Fayth realized he was stung by his losses. He had to be. Just as she was.
"Don't you?" he asked.
"Material things are all I have left. Had left." She paused, thinking of everything the fire had destroyed before her eyes. None of them important simply as things, but they held her past, reminded her of who she was, of people she loved.
She thought of her parent's four-poster cherrywood bed. She had moved it from Baltimore at great expense, leaving her own much smaller bed behind, because her parents' was where she'd been born. She loved sleeping in it, remembering cuddling with her parents as a small girl. Things, at this moment, did seem important.
"Things connect us to who we are," she said aloud. "They represent the sum of what we've worked for. They stand as trophies to our successes. It's all right to be sorry they're gone, to mourn them." Her words seemed inadequate, the comfort she tried to offer so very meager, but she had never been more sincere. She was desperate to relieve his suffering, if only minutely. Somehow, she felt it would help ease hers. A bond was forming between them, a bond she could not stop. And it frightened her. She owed this man who'd refused her, her life.
Mercifully, he turned back to stare out across the water to the pier. "You have no people?" he asked, at last.
"I am an only child. My parents were killed in a carriage accident last year."
He did not offer a hollow condolence, but listened with an intense and compassionate expression.
"I let our business flounder. I let Drew . . ."
She clutched the deck rail. "It doesn't matter. They died and I had to sell the business. Everything good died with them. I couldn't stand the wagging tongues in Baltimore anymore, so I came to Seattle." She stopped abruptly. She'd said too much.
He turned to look at her, studying her intently. She saw the question in his eyes, but to her relief he didn't probe about the gossip that had driven her from her hometown.

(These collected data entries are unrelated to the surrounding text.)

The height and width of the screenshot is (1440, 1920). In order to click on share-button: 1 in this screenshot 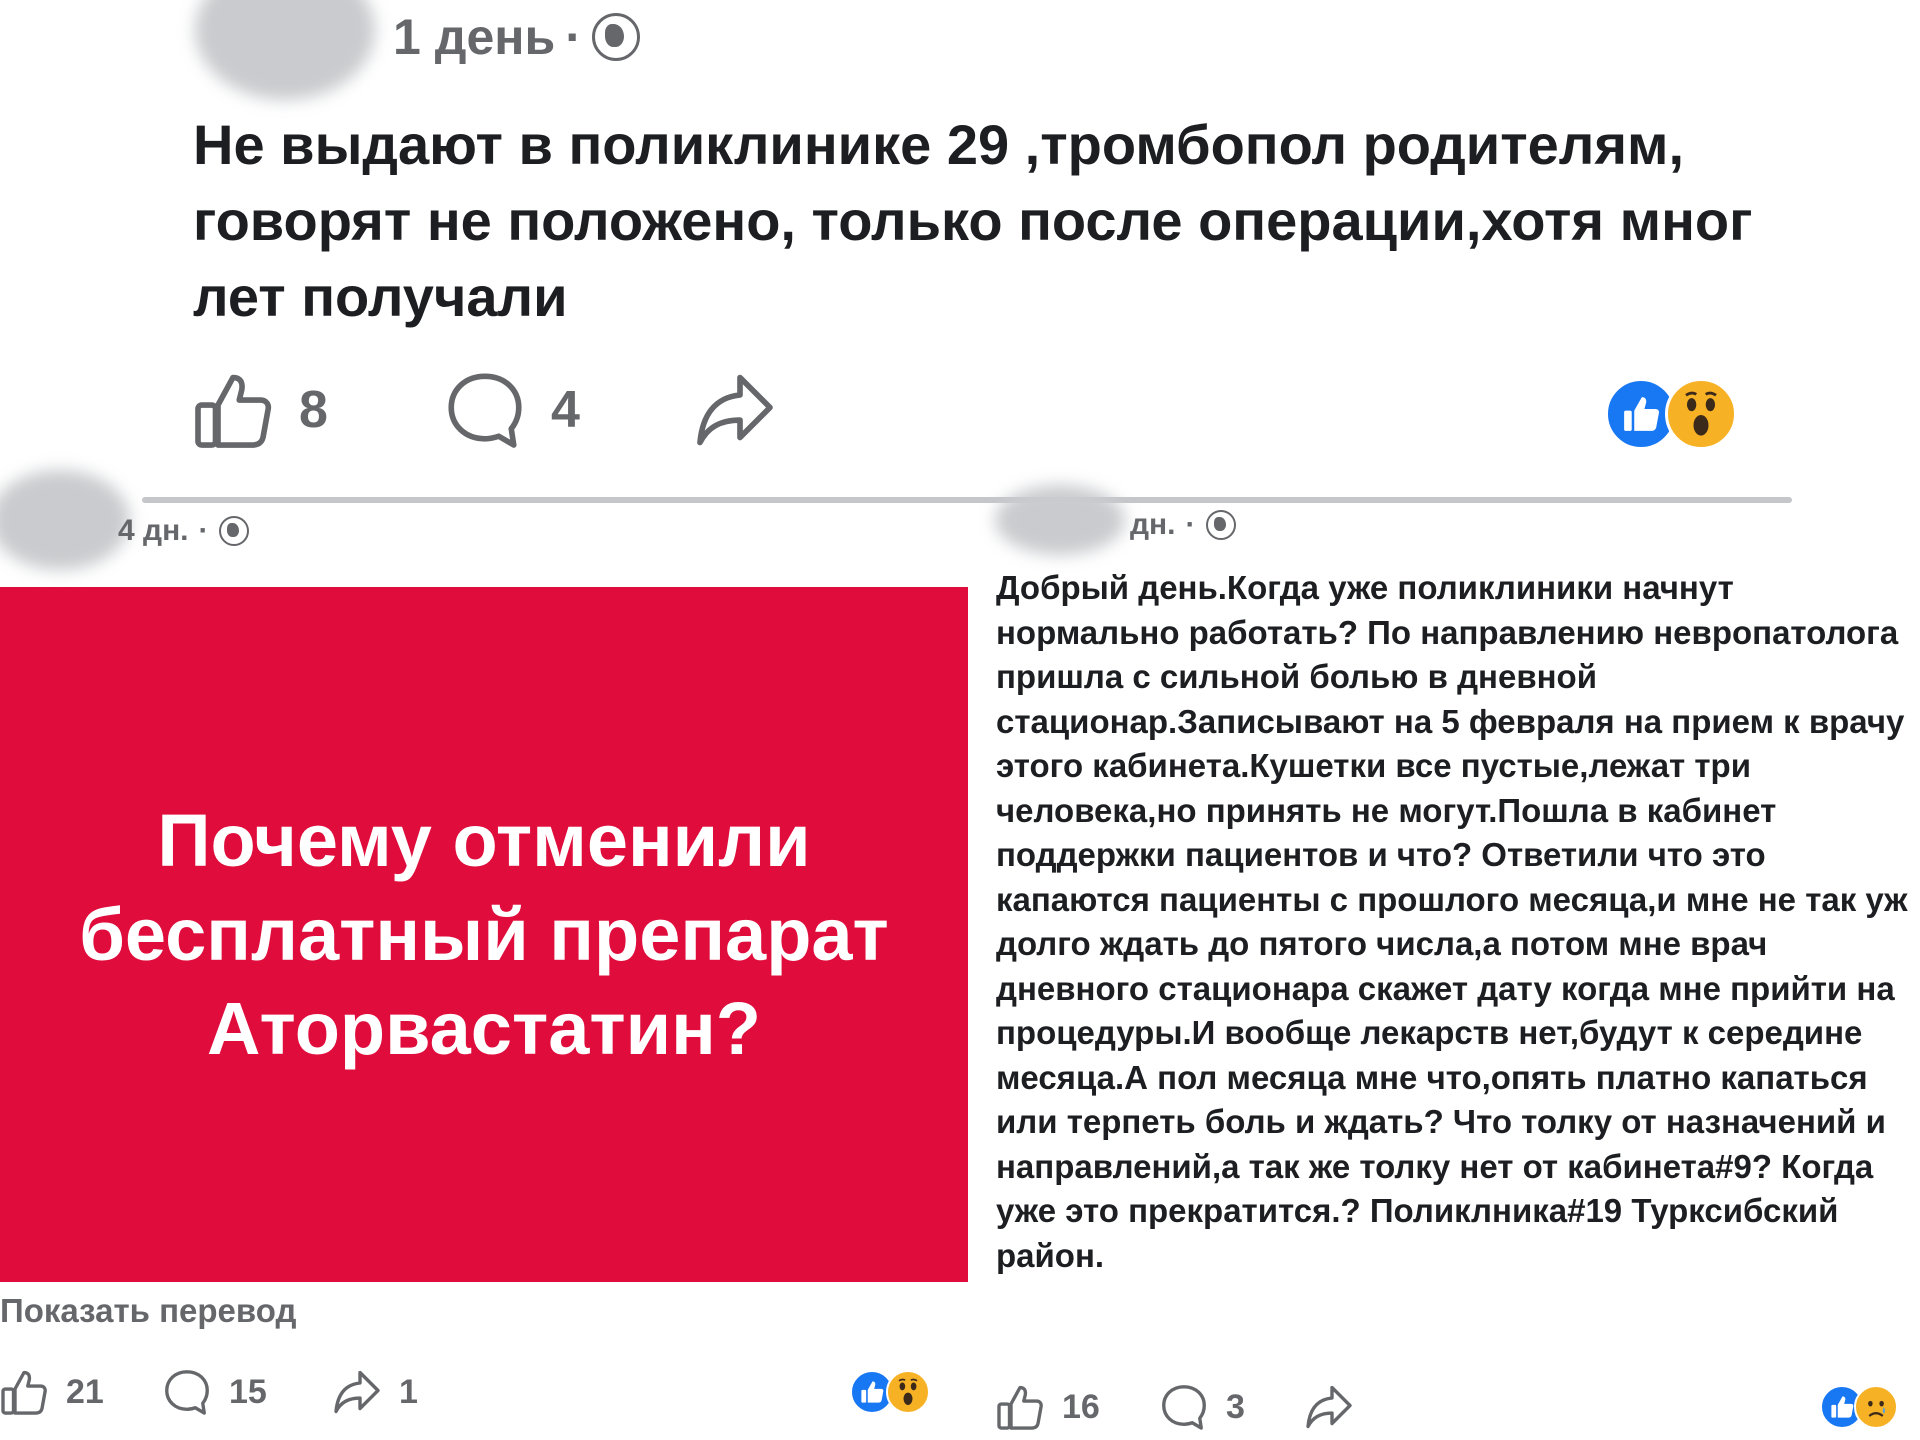, I will do `click(376, 1392)`.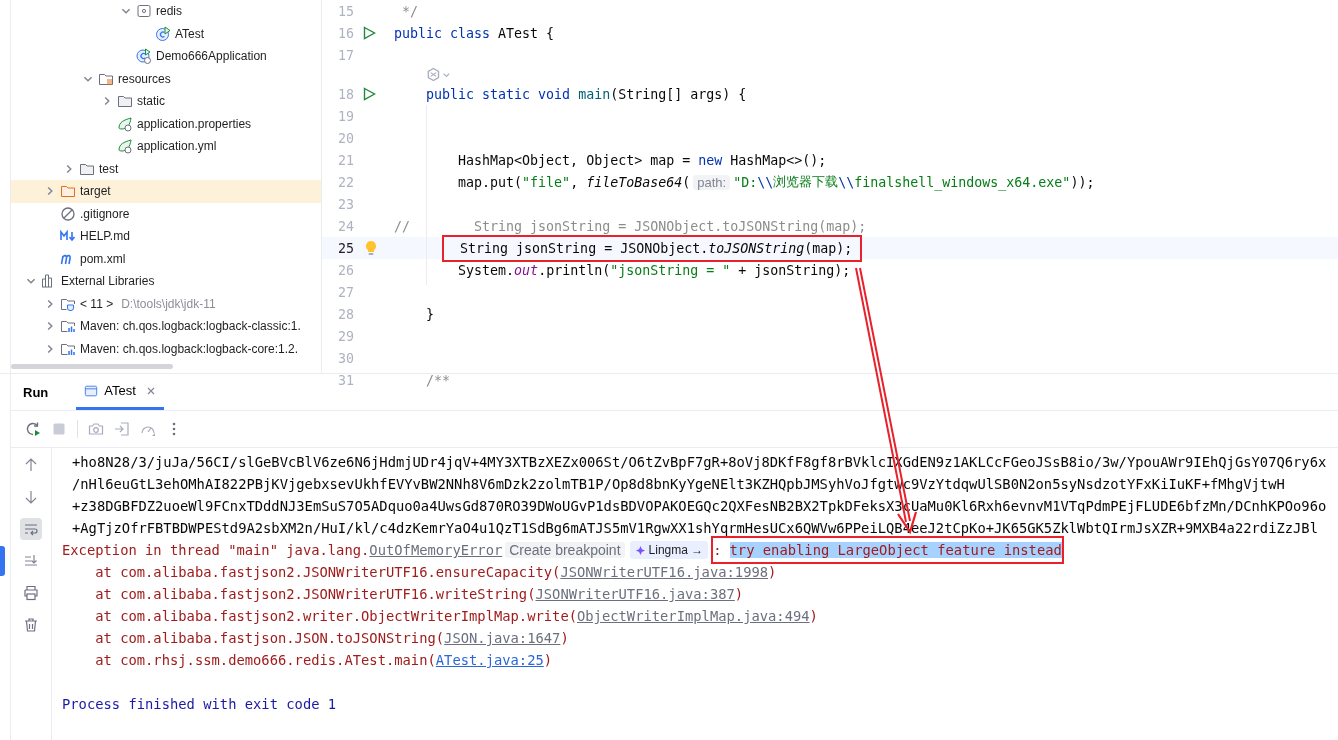 The width and height of the screenshot is (1338, 740). I want to click on console-link: JSONWriterUTF16.java:387, so click(635, 594). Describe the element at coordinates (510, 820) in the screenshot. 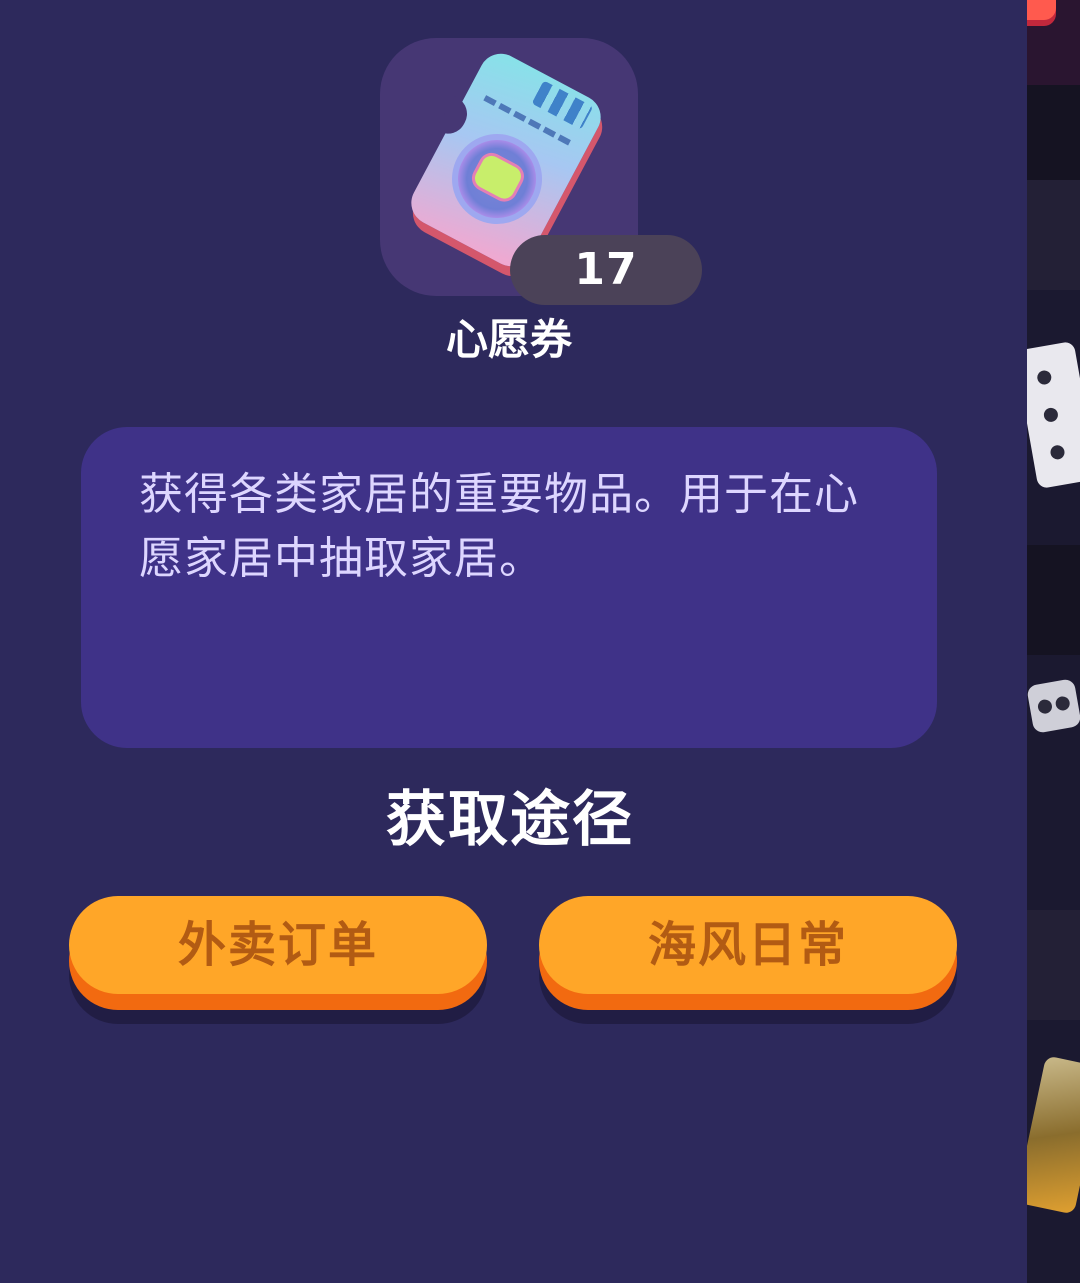

I see `sources-title: 获取途径` at that location. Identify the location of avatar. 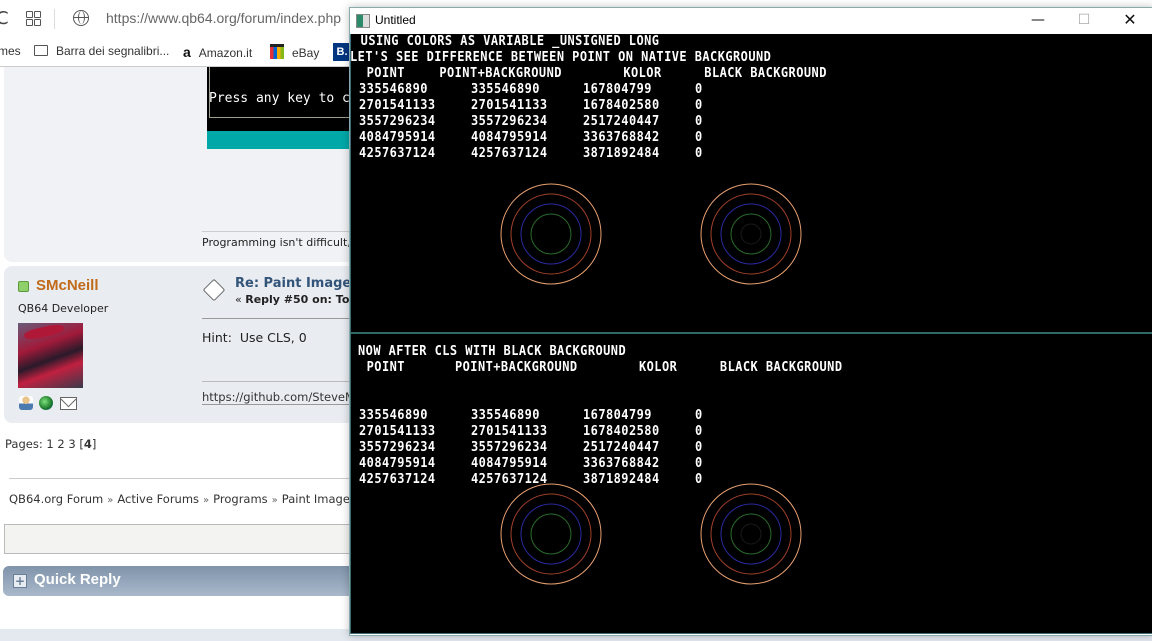
(50, 356).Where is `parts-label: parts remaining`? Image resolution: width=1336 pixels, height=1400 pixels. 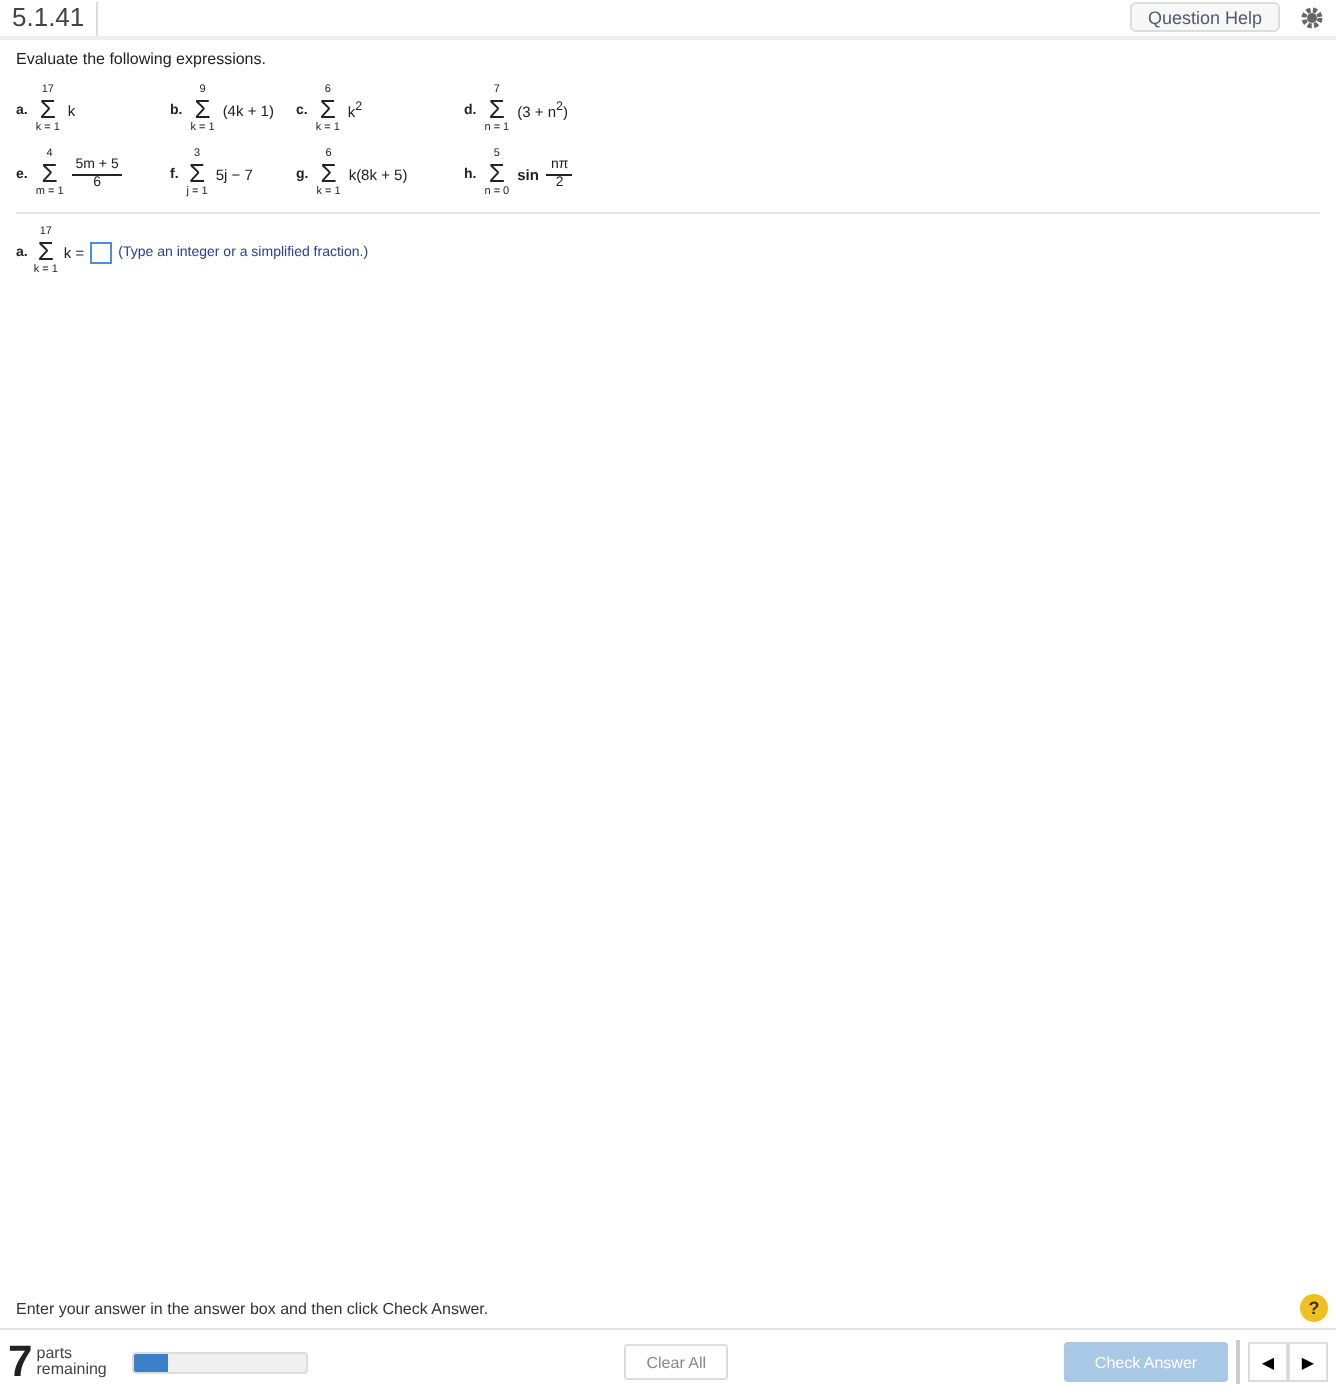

"There's nothing stopping you from loving, from making someone else matter in your life." He spoke softly, seductively, with a passion she hadn't expected. As if it seemed important to him that she did find someone else.
Was he talking about himself? Could he mean . . .
She swallowed hard, confused by his tone and not wanting to hope, not when she felt so desolate again. "Isn't there? A dead heart doesn't count?"
At the look he gave her, she felt a stirring of some wonderful, frightening, ethereal emotion. She spoke q
uickly to suppress it. "And now look at Seattle; she's dead, too."
"Don't worry about Seattle. She won't die. People here don't give up. Like you, Miss Sheridan, they'll find the courage to survive tragedy. Seattle will rise from the ashes like the phoenix, more beautiful than before."
Yes, Fayth had survived one tragedy, but at what cost? How had he missed seeing her for the fake she was? She was not surviving. She merely existed and she wondered whether she had the strength to continue now. Not wanting him to see her expression, she turned from him to look out over the waters.
He muttered something.
"Your shoulder's burned! I should have seen to it earlier." He yelled for Billy. "Fetch the medical supplies and meet me in my quarters."
Despite her protests, the Captain led Fayth aft through the wheelhouse to the shipmaster's cabin. She barely had time to take in the surprising opulence—the deep wood paneling, marble fireplace, and fine quality furnishings—when Billy burst in with medical supplies in hand.
The Captain took them from him. "Fetch Miss Sheridan's bags and leave them by the door."
As Billy disappeared to obey the order, the Captain led Fayth by the arm to a wooden dining chair next to a fine, matching table. "Sit." He guided her onto the chair and set his kit on the table, pulled up his own chair behind hers, and sat facing her back. She heard him open the kit. "Pull your dress down, if you will."
"Captain O'Neill, I thought that you had more finesse! A gentleman never tells a woman to drop her dress."
She had been around Coral too much lately. A year ago, she would never have said such a thing. A decent woman should never intimate anything unseemly, let alone say it directly.
The Captain didn't seem offended. In fact, he laughed. "A gentleman probably doesn't cut it off, either, but that may be the ultimate solution. You'll have to forgive me my roughness. I'm not used to treating a lady."